Em 1997, no primeiro volume de sua série Homo Sacer, você
disse que o campo de concentração é a norma do nosso espaço político. De Atenas
a Auschwitz…
Tenho sido muito criticado por essa idéia, que o campo tem
substituído a cidade como o nomos (norma, lei) da modernidade. Eu não estava
olhando para o campo como um fato histórico, mas como a matriz oculta da nossa
sociedade. O que é um campo? É uma parte do território que existe fora da ordem
jurídico-política, a materialização do estado de exceção. Hoje, o estado de
exceção e a despolitização penetraram tudo. É o espaço sob vigilância CCTV
[circuito interno de monitoramento] nas cidades de hoje, públicas ou privadas,
interiores ou exteriores?

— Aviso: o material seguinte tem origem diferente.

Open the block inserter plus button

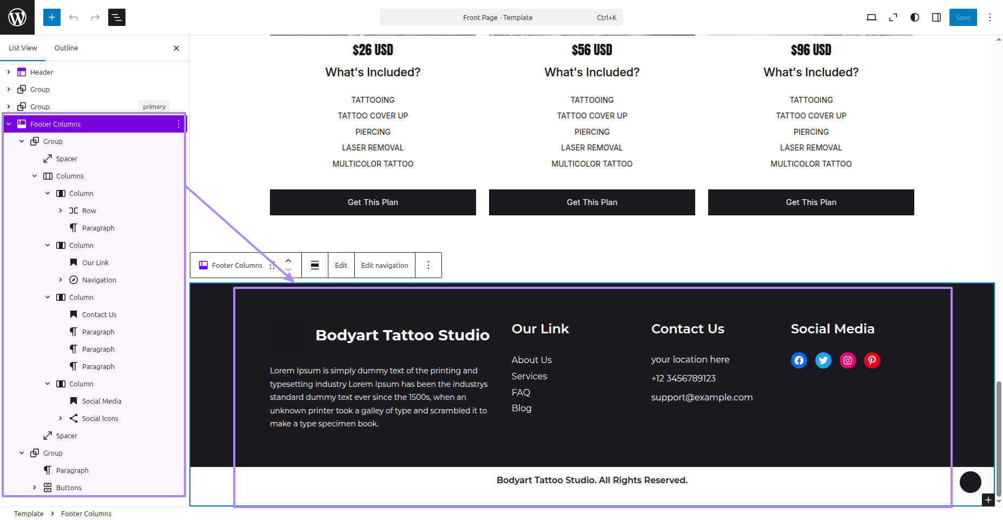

Novos espaços estão sendo criados: o modelo
israelense de território ocupado, composto por todas essas barreiras, excluindo
os palestinos, foi transposto para Dubai para criar ilhas hiper-seguras de
turismo…
Em que fase está o Homo sacer?
Quando comecei esta série, o que me interessou foi a relação
entre a lei e a vida. Em nossa cultura, a noção de vida nunca é definida, mas é
incessantemente dividida: há a vida como ela é caracterizada politicamente
(bios), a vida natural comum a todos os animais (zoé), a vida vegetativa, a
vida social, etc. Talvez pudéssemos chegar a uma forma de vida que resiste a
tais divisões? Atualmente, estou escrevendo o último volume de Homo sacer.
Giacometti disse uma coisa que eu realmente gostei: você nunca termina uma
pintura, você a abandona. Suas pinturas não estão acabadas, seu potencial nunca
se esgota. Gostaria que o mesmo fosse verdade sobre Homo sacer, para ser
abandonado, mas nunca terminado. Além disso, eu acho que a filosofia não deve
consistir-se demais em afirmações teóricas – a teoria deve, por vezes, mostrar
a sua insuficiência.
É esta a razão pela qual em seus ensaios teóricos você tem
sempre escrito textos mais curtos, mais poéticos?
Sim, exatamente isso. Estes dois registros de escrita não
ficam em contradição, e espero que muitas vezes até mesmo se cruzem. Foi a
partir de um grande livro, O Reino e a Glória, uma genealogia do governo e da
economia, que eu fui fortemente atingido por essa noção de inoperosidade, o que
eu tentei desenvolver de forma mais concreta em outros textos. Esses caminhos
cruzados são todos o prazer de escrever e de pensar.